The government has been handed a completed NOME-type plan for the country’s electricity market, following two rounds of public consultation procedures staged by RAE, the Regulatory Authority for Energy, according to energypress sources.
Although the plan is not a finalized proposal, as it still needs to be approved by the authority’s assembly, it does stand as a thorough package that will serve as a base for discussions between the coalition and the country’s creditor representatives, or troika.
If approved by the troika, followed by the European Commission’s Directorate-General for Competition, the plan will then be delivered to Greek Parliament as a draft bill for ratification. Considering the country’s fiery political climate at present, ratifying a bill that promises to affect the standing of PPC, the Public Power Corporation, promises to be an extremely difficult task, to say the least.

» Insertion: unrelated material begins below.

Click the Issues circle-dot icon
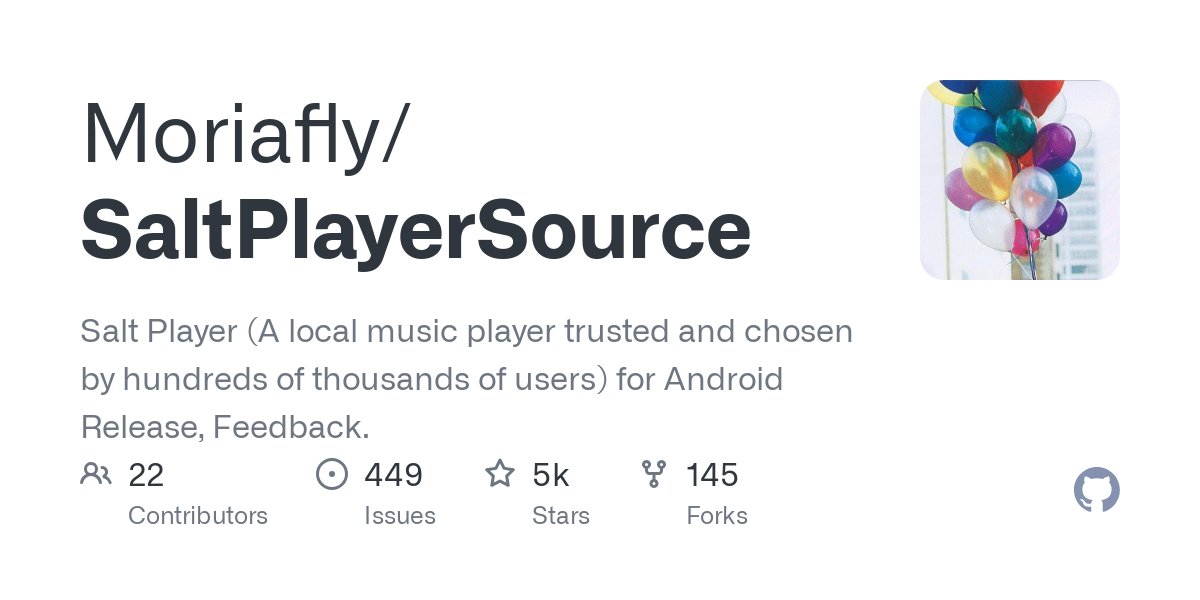The height and width of the screenshot is (600, 1200). 332,474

For the time being, the government will need to convince the troika and the Directorate-General for Competition of its NOME-type plan, a unifed proposal divided into two sections. One of these is focused on technical matters. Certain revisions were made following observations made by the troika during its most recent visit to Athens. The plan’s other part deals with determining auction base prices, which is a tricky issue, and the criteria to be used for the new institution’s appraisal.
According to energypress sources, the base price of auctions will be between 35 and 38 euros per megawatt hour, as a net amount, without various surcharges. These figures were arrived at following RAE calculations of PPC’s lignite-related cost levels.
The buying price for suppliers taking part in the auctions will be calculated based on various coefficients – ranging from 0.7 to 1.2 – applied to them, depending on the types of consumer categories they will eventually supply. Lower coefficients will be applied to bigger supplies, resulting in lower prices. For example, purchase price levels for suppliers intending to sell electricity to energy-intensive industries will be calculated using lower coefficients, enabling lower prices. At the other end, price levels for participating suppliers purchasing electricity with the aim of selling in the retail consumer market will be calculated using the highest coefficients.